Pas sûr que vous passiez un été serein si vous décidez d’aller voir Midsommar, deuxième long métrage d’Ari Aster que tout le monde attend après la déferlante d’Hérédité. Fini les huis clos crépusculaires, les maisons hantées et et les revenants poussiéreux, Midsommar promet de bousculer tous les codes de l’horreur en nous immergeant dans un festival suédois aux rites aussi ancestraux et étranges, sous un soleil aveuglant. Viscéral, profondément dérangeant, ou tentative audacieuse mais un peu confuse ? La critique américaine a parlé, et on fait une petite synthèse de ce qui s’est dit.

Contrairement à Hérédité, Midsommar ne semble pas avoir terrifié ses spectateurs. “Plus troublant qu’effrayant, même si le voyage vaut le détour” d’après The Hollywood Reporter, le film, très ambitieux, se perdrait dans l’exploration de rituels exotiques sans atteindre la profondeur des oeuvres dont il se nourrit (Shining notamment). Même son de cloche du côté de Variety, qui note que le film peine, sous le folklore grotesque brillamment exécuté, à produire du sens : ni chef-d’oeuvre ni désastre, Midsommar est “une admirable et étrange curiosité, thématiquement confuse, venant d’un cinéaste talentueux qui laisse ses ambitions dépasser son exécution.” Un avis mitigé aussi partagé par Vulture, pour qui l’entrelacement entre mythique et psychologique, gore et orgiaque, aurait pu fonctionner, si la charge symbolique trop appuyée du film et son incapacité à surprendre ne venait rendre l’ensemble très prévisible.

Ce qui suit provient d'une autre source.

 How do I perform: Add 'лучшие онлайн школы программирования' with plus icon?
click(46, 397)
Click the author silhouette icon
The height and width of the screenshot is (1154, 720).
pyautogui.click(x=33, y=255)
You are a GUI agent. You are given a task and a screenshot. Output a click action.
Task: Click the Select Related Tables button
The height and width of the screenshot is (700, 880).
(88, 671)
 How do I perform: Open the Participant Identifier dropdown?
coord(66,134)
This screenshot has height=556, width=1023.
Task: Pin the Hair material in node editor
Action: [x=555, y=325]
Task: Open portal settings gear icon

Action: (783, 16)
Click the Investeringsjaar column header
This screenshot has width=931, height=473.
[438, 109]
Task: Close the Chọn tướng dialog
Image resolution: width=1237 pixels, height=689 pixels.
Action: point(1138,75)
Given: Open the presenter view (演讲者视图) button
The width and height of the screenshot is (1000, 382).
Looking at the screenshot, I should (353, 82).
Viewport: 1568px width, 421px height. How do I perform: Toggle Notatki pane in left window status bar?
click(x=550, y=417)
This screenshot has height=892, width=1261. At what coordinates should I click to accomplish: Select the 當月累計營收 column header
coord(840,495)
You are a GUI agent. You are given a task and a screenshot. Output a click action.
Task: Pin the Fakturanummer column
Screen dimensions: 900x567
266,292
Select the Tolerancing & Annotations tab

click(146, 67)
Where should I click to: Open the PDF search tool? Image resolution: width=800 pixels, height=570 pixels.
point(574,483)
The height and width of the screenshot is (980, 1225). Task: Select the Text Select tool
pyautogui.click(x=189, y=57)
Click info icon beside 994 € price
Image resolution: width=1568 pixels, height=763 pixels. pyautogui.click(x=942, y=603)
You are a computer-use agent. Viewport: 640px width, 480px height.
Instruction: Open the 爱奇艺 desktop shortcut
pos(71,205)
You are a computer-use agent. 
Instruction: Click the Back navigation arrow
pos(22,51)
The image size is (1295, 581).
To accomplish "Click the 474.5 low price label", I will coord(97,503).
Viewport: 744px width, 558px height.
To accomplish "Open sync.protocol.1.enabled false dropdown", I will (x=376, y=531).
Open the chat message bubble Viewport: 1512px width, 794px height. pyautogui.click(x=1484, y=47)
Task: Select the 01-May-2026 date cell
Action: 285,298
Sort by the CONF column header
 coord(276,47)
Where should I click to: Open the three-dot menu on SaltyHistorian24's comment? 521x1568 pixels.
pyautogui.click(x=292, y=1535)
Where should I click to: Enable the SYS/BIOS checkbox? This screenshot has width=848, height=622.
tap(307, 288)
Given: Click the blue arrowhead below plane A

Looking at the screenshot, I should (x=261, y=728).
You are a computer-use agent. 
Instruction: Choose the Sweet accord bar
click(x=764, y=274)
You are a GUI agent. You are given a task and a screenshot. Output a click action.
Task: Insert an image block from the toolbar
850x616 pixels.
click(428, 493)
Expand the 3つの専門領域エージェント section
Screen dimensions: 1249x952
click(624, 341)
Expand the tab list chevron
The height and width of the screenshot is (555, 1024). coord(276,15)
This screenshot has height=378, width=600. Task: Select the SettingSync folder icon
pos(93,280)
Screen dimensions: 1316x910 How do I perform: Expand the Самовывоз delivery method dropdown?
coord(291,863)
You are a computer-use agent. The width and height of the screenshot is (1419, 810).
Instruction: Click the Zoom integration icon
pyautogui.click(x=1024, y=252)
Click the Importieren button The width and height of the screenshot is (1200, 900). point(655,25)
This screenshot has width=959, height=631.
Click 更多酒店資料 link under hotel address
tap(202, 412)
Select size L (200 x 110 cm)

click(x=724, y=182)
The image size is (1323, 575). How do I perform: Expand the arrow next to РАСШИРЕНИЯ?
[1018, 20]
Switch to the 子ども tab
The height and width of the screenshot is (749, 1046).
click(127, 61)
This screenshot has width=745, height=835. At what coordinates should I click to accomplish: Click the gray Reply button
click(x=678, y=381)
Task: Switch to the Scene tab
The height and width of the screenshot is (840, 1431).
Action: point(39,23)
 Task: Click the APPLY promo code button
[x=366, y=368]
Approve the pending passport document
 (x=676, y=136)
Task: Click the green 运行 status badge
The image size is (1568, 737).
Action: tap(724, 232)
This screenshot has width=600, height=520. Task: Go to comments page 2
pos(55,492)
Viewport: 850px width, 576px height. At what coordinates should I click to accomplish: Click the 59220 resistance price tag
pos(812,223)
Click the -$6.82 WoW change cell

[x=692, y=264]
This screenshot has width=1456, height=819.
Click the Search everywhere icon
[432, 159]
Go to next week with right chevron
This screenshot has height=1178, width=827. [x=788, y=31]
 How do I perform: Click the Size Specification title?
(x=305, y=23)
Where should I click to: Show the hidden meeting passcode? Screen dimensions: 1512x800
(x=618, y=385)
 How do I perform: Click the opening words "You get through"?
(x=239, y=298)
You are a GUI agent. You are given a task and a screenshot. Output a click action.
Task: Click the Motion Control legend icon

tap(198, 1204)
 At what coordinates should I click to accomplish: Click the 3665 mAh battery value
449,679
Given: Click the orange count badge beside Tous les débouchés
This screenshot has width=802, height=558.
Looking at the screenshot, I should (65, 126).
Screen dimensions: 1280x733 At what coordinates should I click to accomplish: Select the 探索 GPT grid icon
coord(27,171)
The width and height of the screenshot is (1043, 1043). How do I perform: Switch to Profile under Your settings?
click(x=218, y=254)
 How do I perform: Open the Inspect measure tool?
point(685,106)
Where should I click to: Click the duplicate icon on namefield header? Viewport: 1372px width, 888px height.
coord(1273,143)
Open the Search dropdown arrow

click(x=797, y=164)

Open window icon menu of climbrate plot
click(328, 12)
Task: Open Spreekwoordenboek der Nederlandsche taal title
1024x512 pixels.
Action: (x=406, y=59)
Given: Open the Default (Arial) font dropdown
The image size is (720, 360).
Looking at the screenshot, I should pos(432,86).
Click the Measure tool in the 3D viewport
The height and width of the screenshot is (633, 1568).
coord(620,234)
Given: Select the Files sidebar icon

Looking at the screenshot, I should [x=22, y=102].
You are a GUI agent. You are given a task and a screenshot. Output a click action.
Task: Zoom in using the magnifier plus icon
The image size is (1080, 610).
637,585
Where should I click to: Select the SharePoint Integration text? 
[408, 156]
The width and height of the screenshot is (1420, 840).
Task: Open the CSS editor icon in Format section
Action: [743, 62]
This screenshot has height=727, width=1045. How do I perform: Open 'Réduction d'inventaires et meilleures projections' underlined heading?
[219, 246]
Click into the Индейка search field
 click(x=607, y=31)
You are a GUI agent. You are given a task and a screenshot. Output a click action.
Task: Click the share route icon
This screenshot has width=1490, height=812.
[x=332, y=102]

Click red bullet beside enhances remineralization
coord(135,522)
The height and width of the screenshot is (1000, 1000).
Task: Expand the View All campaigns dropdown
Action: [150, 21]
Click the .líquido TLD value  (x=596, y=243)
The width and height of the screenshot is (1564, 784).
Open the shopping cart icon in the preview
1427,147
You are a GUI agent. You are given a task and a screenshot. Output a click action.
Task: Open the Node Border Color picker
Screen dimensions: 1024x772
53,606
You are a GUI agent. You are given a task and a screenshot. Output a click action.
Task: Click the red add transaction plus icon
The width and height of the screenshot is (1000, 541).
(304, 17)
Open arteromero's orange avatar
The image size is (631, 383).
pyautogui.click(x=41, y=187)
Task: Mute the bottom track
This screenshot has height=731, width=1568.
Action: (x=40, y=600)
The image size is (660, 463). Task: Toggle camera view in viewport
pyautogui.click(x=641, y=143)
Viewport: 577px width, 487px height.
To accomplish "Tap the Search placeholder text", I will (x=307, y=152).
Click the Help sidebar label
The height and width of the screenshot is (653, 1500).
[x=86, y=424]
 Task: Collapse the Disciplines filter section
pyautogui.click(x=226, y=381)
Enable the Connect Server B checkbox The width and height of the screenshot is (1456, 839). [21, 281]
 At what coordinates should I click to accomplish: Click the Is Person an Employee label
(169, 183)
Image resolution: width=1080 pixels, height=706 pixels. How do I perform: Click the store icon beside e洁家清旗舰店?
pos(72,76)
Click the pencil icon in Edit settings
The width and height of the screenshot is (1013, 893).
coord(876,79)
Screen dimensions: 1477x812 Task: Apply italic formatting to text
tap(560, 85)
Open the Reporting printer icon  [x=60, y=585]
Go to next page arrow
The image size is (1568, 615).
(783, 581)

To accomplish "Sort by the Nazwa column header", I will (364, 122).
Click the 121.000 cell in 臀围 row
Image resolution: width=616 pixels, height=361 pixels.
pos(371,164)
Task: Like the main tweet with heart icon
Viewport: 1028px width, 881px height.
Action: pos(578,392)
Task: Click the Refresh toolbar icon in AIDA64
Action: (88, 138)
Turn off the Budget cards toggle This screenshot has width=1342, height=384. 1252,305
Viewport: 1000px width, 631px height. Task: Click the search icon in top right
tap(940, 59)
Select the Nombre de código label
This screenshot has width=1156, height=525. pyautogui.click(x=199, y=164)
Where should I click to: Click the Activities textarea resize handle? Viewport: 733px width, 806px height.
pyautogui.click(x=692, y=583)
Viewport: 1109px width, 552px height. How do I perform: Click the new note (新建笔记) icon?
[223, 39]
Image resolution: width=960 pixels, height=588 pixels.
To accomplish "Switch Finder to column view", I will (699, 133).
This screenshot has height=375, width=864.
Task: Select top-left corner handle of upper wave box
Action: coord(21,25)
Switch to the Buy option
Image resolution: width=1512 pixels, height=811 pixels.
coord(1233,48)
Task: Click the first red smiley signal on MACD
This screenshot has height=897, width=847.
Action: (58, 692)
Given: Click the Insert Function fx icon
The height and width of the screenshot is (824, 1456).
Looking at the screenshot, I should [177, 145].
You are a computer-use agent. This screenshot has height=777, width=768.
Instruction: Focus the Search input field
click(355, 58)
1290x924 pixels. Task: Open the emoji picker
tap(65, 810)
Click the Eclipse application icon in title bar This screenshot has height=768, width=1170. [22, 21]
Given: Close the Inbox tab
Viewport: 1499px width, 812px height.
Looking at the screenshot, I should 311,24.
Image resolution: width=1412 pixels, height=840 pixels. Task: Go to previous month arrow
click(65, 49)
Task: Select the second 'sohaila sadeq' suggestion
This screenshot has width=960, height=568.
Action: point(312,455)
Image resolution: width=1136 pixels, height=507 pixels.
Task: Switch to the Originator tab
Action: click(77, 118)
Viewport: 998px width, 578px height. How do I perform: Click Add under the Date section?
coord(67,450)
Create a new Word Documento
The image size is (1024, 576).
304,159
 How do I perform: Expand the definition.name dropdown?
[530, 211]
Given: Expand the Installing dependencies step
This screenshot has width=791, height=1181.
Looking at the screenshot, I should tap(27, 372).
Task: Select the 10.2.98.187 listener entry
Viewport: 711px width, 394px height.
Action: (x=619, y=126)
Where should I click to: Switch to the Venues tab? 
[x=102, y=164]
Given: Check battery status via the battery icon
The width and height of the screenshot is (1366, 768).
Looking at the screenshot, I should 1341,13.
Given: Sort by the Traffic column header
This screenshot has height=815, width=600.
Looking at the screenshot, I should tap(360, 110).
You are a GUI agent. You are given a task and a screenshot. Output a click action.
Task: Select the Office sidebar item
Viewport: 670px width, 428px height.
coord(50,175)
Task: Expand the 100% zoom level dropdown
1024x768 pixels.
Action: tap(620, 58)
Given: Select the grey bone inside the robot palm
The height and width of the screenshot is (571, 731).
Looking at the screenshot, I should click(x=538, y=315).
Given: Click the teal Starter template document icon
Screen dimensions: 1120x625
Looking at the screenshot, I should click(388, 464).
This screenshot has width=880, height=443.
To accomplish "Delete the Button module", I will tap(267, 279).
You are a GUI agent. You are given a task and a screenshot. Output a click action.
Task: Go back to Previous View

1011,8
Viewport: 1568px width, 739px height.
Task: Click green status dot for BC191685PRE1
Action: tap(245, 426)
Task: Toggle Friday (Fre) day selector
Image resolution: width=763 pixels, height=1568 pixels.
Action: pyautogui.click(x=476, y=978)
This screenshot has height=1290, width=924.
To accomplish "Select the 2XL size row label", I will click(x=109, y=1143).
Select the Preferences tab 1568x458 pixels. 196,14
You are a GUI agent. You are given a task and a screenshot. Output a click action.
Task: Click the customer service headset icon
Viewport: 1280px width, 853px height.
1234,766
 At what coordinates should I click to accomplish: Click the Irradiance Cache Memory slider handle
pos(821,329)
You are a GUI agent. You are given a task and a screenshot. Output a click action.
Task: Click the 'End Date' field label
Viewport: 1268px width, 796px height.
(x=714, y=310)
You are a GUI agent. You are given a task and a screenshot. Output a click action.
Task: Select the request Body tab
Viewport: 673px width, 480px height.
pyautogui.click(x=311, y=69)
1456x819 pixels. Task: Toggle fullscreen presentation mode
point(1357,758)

Pour les pro Midsommar, le film est une méditation sur le chagrin et le deuil (ce qu’était aussi Hérédité, variation horrifique autour de la filiation), une allégorie aussi perverse que visuellement sophistiquée sur les névroses de son héroïne. IndieWire le qualifie de “conte de fées psychédélique sur la purgation de la peur et de la douleur”, Slash Film parle d’une invitation chaleureuse à une folie subtile, ornée de couleurs pastels apaisantes”. Vanity Fair loue la cruauté et le raffinement d’un film qui creuse la dégradation des corps comme les mystères de l’humanité, avec une “simplicité et un humour maladif”, tandis que Austin Chronical le qualifie d'”hilarant”, “brutal” et “dépravé”.